:: Saved entries ::
- - -

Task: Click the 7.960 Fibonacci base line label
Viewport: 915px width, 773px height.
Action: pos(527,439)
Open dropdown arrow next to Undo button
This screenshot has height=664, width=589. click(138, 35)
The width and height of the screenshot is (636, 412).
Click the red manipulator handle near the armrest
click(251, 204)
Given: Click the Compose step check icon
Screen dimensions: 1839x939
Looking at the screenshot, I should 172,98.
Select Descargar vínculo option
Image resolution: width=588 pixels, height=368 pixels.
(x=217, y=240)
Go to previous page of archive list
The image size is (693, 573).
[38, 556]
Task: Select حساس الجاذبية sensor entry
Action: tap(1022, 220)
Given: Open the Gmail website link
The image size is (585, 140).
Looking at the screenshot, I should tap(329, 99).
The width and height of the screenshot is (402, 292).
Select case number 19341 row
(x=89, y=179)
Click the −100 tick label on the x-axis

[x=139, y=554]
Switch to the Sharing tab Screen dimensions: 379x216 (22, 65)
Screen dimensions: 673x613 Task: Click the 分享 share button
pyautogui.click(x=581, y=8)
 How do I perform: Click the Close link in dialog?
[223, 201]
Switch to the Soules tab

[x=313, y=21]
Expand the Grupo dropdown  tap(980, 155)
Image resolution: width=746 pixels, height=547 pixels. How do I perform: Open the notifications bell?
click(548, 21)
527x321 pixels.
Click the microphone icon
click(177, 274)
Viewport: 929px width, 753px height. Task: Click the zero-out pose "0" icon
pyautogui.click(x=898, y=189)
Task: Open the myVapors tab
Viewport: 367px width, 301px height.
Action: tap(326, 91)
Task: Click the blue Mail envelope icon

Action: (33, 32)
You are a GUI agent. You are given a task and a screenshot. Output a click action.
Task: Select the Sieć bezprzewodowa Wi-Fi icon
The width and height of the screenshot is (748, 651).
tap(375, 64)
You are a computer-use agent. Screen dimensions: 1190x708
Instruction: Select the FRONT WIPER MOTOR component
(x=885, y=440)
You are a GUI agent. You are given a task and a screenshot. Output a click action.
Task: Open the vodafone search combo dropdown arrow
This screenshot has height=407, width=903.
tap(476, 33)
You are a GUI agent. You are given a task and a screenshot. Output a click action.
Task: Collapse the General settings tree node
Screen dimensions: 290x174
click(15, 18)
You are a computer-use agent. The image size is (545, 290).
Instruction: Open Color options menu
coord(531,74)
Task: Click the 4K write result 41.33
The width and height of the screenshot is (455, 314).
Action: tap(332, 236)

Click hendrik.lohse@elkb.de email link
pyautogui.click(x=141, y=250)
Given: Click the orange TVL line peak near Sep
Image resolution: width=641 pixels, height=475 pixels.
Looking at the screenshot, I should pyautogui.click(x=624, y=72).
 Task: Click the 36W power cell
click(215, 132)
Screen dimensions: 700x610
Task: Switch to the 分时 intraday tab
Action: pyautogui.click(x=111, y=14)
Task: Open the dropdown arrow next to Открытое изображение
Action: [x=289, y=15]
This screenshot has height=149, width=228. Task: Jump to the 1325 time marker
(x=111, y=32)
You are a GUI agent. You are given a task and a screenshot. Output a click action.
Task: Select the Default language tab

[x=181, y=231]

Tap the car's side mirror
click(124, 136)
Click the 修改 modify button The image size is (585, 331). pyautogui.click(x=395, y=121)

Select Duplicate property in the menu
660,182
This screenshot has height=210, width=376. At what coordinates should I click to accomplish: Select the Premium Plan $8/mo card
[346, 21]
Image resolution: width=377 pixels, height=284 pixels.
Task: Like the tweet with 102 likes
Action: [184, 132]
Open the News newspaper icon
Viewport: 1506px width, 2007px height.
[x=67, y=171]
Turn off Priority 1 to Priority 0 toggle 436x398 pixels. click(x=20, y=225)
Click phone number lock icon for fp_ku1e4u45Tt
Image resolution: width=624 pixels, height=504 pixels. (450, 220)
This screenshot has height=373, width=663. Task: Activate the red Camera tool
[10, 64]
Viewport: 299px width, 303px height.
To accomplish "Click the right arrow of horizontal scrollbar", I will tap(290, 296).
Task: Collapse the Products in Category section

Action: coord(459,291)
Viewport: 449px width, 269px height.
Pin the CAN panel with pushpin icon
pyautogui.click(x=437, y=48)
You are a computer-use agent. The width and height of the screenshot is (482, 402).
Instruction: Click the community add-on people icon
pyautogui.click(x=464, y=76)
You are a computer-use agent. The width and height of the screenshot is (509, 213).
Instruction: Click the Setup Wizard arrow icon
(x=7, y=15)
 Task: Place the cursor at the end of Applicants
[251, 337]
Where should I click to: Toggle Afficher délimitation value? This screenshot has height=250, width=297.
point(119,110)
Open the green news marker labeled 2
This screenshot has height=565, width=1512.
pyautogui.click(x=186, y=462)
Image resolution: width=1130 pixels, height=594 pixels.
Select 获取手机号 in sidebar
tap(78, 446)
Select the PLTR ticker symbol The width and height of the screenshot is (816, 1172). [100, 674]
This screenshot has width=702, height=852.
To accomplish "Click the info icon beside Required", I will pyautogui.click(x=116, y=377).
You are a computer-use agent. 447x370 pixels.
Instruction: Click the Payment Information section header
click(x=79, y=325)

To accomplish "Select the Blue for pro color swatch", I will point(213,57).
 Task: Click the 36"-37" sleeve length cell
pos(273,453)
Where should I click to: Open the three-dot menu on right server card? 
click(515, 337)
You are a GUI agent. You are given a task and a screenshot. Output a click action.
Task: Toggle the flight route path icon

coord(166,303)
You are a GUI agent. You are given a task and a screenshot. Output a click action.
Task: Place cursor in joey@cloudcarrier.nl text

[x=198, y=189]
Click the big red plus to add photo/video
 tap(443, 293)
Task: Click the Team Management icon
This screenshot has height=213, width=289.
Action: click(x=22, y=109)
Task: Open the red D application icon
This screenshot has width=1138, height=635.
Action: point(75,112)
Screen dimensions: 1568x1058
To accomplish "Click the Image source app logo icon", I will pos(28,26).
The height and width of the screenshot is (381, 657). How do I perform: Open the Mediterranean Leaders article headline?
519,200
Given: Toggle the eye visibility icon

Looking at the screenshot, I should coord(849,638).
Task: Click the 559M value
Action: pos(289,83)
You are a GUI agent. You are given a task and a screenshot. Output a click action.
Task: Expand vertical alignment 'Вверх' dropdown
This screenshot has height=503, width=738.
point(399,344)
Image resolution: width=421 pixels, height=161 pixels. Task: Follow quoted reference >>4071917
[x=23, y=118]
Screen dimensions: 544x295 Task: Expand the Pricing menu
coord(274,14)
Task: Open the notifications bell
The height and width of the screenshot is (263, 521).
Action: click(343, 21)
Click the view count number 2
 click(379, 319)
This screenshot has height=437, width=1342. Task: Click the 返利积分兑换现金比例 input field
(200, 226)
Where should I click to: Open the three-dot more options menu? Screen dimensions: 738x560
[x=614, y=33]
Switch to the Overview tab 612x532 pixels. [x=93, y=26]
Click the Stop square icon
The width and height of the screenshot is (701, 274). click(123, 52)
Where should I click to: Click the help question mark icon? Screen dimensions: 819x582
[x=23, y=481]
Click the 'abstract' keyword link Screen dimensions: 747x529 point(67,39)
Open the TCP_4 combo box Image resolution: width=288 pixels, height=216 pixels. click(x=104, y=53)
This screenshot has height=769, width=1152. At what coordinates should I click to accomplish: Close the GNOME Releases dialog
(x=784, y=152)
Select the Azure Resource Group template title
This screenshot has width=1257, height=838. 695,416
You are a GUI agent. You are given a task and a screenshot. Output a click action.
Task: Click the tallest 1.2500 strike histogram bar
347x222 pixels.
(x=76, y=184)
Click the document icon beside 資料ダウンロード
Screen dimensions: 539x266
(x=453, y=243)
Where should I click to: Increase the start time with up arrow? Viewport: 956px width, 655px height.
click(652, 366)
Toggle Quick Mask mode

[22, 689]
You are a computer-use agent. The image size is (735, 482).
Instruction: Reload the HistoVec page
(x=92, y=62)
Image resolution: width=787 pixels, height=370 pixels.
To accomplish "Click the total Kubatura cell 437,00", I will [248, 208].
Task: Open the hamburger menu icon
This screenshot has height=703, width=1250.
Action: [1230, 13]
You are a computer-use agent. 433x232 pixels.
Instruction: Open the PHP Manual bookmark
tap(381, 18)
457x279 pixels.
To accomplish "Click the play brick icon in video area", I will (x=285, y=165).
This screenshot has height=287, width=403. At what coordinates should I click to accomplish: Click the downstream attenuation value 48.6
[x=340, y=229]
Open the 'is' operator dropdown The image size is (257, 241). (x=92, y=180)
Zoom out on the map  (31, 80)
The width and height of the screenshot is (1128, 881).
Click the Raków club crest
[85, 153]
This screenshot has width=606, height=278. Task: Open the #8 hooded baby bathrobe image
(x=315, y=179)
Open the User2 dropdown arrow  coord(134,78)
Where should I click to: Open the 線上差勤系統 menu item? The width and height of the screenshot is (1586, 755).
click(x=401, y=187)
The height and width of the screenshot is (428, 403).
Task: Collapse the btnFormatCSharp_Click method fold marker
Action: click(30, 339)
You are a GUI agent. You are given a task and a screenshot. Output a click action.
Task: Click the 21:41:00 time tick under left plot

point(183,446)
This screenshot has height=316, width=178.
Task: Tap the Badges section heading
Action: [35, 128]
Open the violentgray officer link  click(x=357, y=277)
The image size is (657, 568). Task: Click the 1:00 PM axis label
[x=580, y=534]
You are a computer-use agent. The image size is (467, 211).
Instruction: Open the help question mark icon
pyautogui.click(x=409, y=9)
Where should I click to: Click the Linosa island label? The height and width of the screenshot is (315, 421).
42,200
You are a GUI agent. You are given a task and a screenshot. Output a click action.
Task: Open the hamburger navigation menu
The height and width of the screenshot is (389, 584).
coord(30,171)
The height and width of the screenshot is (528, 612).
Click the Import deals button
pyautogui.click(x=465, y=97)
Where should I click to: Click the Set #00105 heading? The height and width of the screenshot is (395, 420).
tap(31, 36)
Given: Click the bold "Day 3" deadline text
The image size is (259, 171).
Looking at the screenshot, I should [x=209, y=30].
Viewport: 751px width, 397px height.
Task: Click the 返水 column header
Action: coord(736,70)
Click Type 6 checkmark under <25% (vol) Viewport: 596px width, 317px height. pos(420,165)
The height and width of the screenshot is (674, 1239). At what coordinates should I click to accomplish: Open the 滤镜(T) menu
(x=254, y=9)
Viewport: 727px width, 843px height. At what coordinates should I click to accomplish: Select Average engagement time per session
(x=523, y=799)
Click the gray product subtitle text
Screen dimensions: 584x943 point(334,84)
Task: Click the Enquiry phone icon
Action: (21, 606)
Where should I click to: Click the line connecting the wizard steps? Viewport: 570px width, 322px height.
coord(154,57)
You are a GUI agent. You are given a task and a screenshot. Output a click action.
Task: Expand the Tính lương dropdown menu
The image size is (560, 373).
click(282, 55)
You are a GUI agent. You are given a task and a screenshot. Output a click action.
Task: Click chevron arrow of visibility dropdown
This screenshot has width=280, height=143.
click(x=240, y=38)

- - -

:: PROBLEM TO WORK ON ::
Among the lines above, show every one that contains the string "combo".

:: ANSWER TO THE PROBLEM ::
Task: Open the vodafone search combo dropdown arrow
Open the TCP_4 combo box Image resolution: width=288 pixels, height=216 pixels. click(x=104, y=53)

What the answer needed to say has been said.